Last night, we here at PRC.net ran a story regarding the IndieGoGo campaign by Reiza Studios to raise money for the development of their upcoming racing simulators during the summer of 2015. A roaring success which raised $107,000 in a little over a month, my own questions in regards to the integrity of the campaign prompted me to contact IndieGoGo myself and ask for clarification. Now for starters, I like Reiza’s products, I’ve purchased Reiza’s products, and our official V8 Supercars league is run with Reiza’s products. I don’t actually want these guys to fail. I simply had questions regarding the crowdfunding campaign, and made that pretty clear in the inquiry Email I sent off to IndieGoGo. It’s essentially a short version of the article published last night. Same links, same screenshots, just dumbed-down so someone who isn’t a sim racer can understand things easier. I don’t want bad calls being made, but the entire email boils down to this question:
I don’t have a problem with Reiza integrating community mods into the base install of Stock Car Extreme and other isiMotor sims they choose to release in the future. It’s beneficial for them to do so, as rFactor requires certain elements that the community has created since the game’s release in 2005 to run on modern hardware. But as I’ve said last night, sites like IndieGoGo, KickStarter, and Patreon all have very specific rules regarding the content you’re allowed to raise money for. As a quick summary: the content you’re creating has to be yours, and if it isn’t, you have to at least disclose what you’re doing to potential financial backers.

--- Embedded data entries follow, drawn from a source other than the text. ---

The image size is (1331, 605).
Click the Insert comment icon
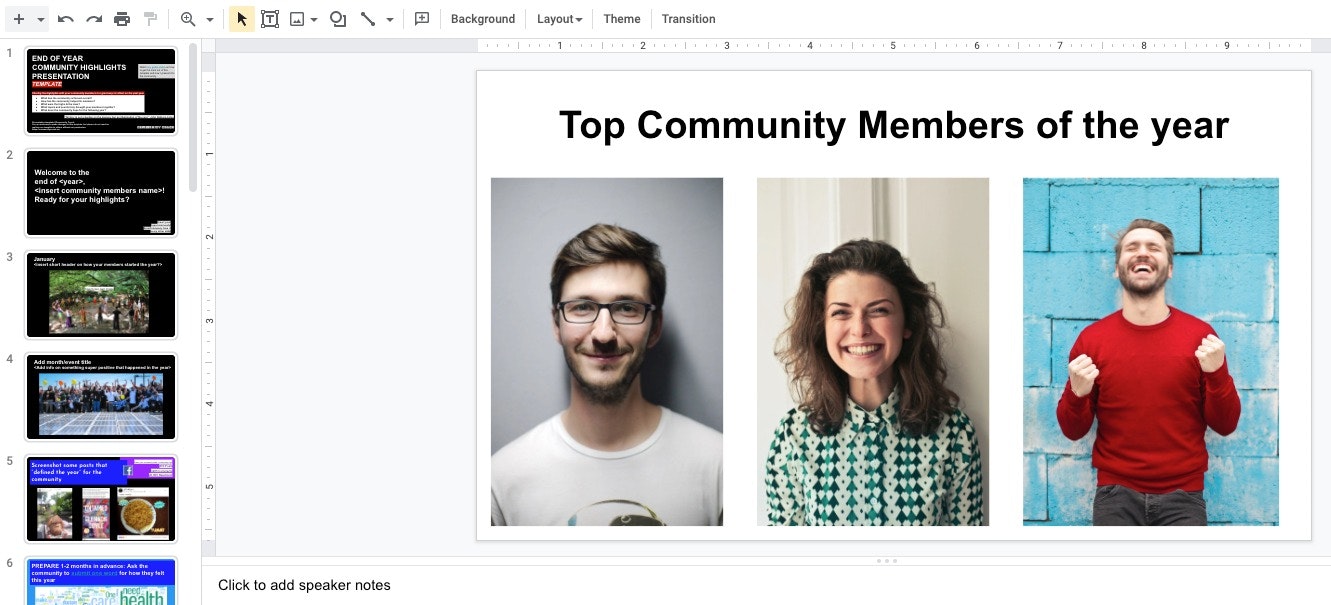pyautogui.click(x=421, y=18)
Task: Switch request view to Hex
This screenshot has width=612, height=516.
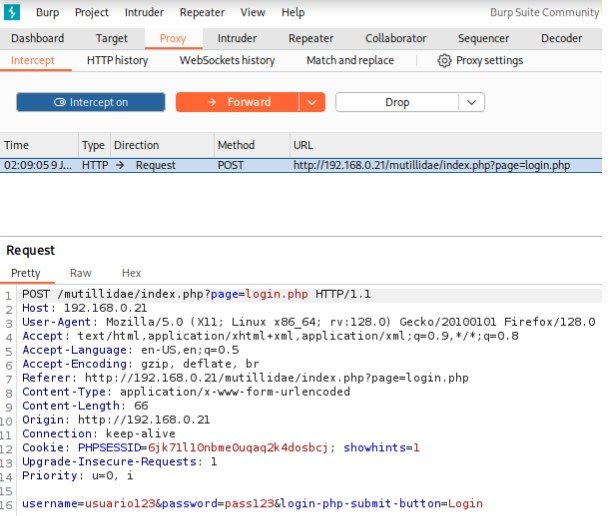Action: click(131, 273)
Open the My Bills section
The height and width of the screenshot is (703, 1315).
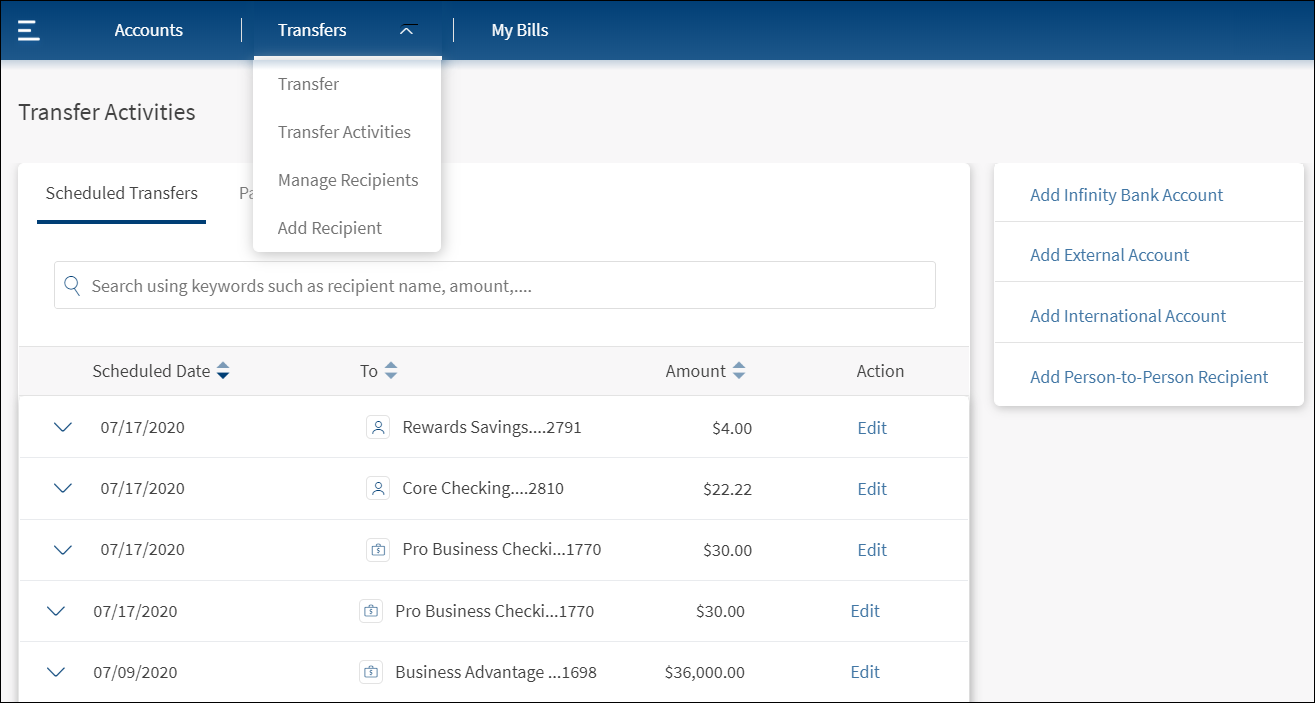[x=520, y=30]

For example, when I read the description of the Sim Racing Bonanza back in the Summer, Reiza made things sound like they were developing all of these new features in-house after “years limited by a hard-coded platform” and stating “we had only been able to add new functionalities to the game with plugins & code injection”, hence the six-figure budget required to get everything up and running:
Now, how many people would have still rushed to raise money for development if Reiza had come out and said they’re simply bundling a bunch of free rFactor mods together, as they’ve done in our comments section?
This is why I emailed IndieGoGo in the first place, as what Reiza is doing is beneficial for sim racers, but technically not what these sites normally allow, and I’d like to have someone check that over. After an automated “your ticket has been received” Email, a rep from IndieGoGo by the name of Brian sent me a notification that Reiza’s campaign is under review a few days later.
Renato from Reiza Studios graciously typed a lengthy response to the original article in our comments section, so we’ll throw it up here in full to ensure everyone is able to see it and it doesn’t get buried by that guy spamming Imgur links regarding a different game:
Renato’s response is friendly, and answers many questions with the utmost of confidence, so before we analyze what he’s written, we should thank him for taking the time to speak to the community in a mature and thoughtful manner, considering recent events on other public forums.
The first thing I’d like to draw attention to, is that Renato has shared with us the fact that people are indeed leaking legitimate information about the development of Stock Car Extreme and Automobilista. In his words: “a couple of suspects out there are intentionally sticking around so they can leak info and cause some trouble if given half the chance. That´s par for the course. Hopefully they find the excitement to be worth their money.” This gives a bit of credibility to the postings on NoGripRacing.
The description of the campaign says Reiza requires a fairly large budget to develop additional features after years of being limited by a hardcoded platform, but Johnny SimRacer doesn’t need any budget to find, download, and install the same plugins that Reiza is advertising as “new features” which allegedly require a bunch of time and the community’s money to develop.
Third, Renato indeed says “The guy who developed RFE also worked for us professionally over 2014 – at the time we did not have the source code for the engine and injecting via plugins was the only way we could add extra features to the existing products. He wrote code specific for us, most of which doesn’t relate to RFE plugin. The guy has not done any work for us for over one year now though, and his method is no longer relevant.” From what I understand, they were indeed using the RFE Plugin to simulate dynamic track conditions, and the guy behind it also helped them in other areas of the product not relating to RFE before taking off. Again, more credibility is given to the rumors on NoGripRacing.
As a sim racer, I don’t mind the use of community mods in a commercial product for the sole fact that it improves the end user experience. However, with Automobilista being a re-release of Stock Car Extreme with extra content and a few new features, clearly running on the isiMotor engine and not being in development long enough to see massive changes to the game engine, there is a very large chance Automobilista is using some element of the RFE Plugin in the same manner it uses RealFeel, SRPL Shaders, and the GID Plugin.
And if this is indeed the case, this might cause problems with IndieGoGo, hence why they are now reviewing the campaign. Crowdfunding platforms are designed for users to pitch in money to help create a new thing, not compile and tweak rFactor mods while calling it “development.” Again, from a sim racer standpoint, I don’t mind paying $30 for rFactor with a bunch of the best community plug-ins baked into the vanilla install. Ultimately, IndieGoGo decides what to do – if anything – from here. The future is a giant question mark.